Вот такой приблизительно разговор представился мне, когда я глядел на оставленные чайкой расходящиеся круги. С трудом оторвав взгляд от воды, я поднял бутылку и налил себе еще.
Второй стакан, будучи выпит, возымел эффект неожиданный. Когда я докурил сигарету, взятую у кого-то из пьющих пиво соседей, и поднял голову, небо будто ножом полоснули: алые и бурые внутренности стали медленно вываливаться из его голубого брюха и оседать на печные трубы далеких крыш.

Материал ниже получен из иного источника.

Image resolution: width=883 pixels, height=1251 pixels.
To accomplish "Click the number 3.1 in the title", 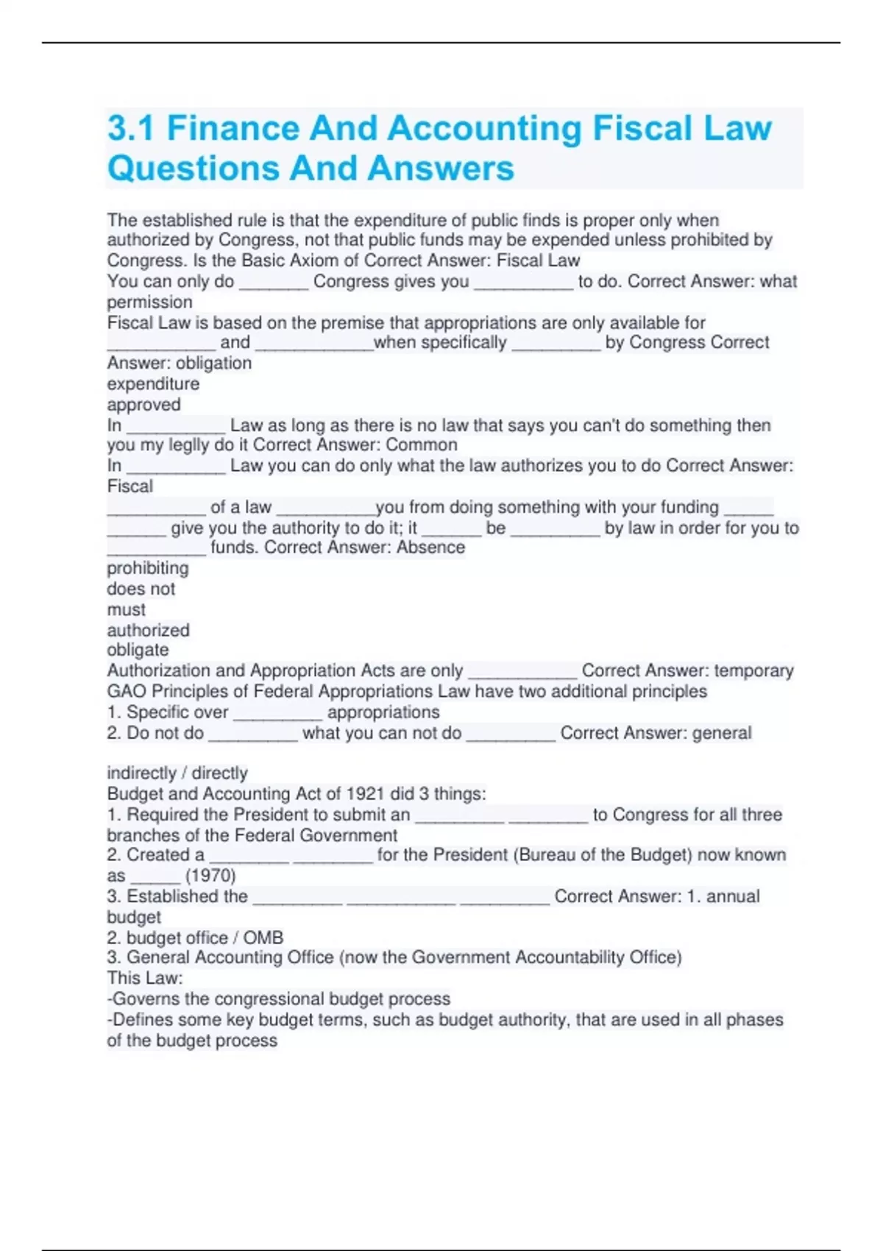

Меж ними, словно прожекторные стволы, падали в разных направлениях зловещие солнечные лучи кровяной масти. Дым от автомашин, курившийся над Поцелуевым мостом, приобрел угрюмо-багровый оттенок. Я опустил голову. «Улба-лба! – сказал я себе. – Каж-ца, каж-ца». Мостовая вдруг стала непослушной, изрытой, неровной. Поднял бутылку и, затыкая ее пробкой, огляделся воинственно – не хочет ли кто отнять. Никто, кроме вот этого… он ушел. Я посмотрел на реку. Вода уже достаточно остудилась и стала студнем.